Both DQL and HQL are complete query languages.

------
romanovcode
Man, I'm so happy that DB hype is over and I can work with Postgres (which is
~35 years old) without anyone thinking it's the wrong choice.

------
fho
I might be ignorant here ... but why not have disc backed datastructures and
have some sort of ECS style interface that is like "normal" programming?

In pseudocode:

    
    
        newtype id = int
        names = dict<id,string>()
        balances = dict<id,int>()
        credit_scores = dict<id,float>()
        
        function broke_customers():
          return balances.filter(balance => balance < 0).keys()
        
        function exploitable_customers():
          bs = balances.filter(balance => balance < 0)
          cs = credit_score.filter(score => score > 100)
          return bs.intersect(cs).keys()
    

In the end, most queries are "just" set theory ... and having a very thin disc
io layer allows to use the host language to process queried data on the fly.

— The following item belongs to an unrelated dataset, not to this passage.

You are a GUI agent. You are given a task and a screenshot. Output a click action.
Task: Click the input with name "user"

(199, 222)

It's very basic ... and does not address performant views, clustering,
migration, etc ... but it's simple ... and does work well as demonstrated by
the ECS systems in game development (which are an application of the concept).

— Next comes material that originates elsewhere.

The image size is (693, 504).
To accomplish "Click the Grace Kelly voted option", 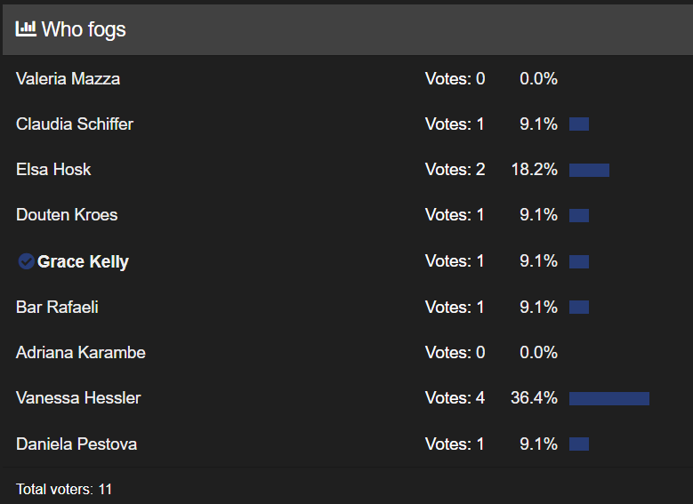I will [83, 261].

(Sidenote: that's some messed up pseudocode ... I've been working with C#,
Python and Haskell lately :-) )

------
FlyingSnake
The author seems to have overlooked the lindy effect behind SQL. SQL, like
other ubiquitous technologies like Javascript and Excel hits the sweet spot of
“satisficing” the user needs. Few things have the longevity of SQL in
programming, and the fact that it’s battle-tested will always be a significant
advantage over any new player.

------
slifin
I agree with the criticism of SQL here but to make yet another SQL but not SQL
is not the way forward imo

I hope the writer reads
[http://www.learndatalogtoday.org/](http://www.learndatalogtoday.org/)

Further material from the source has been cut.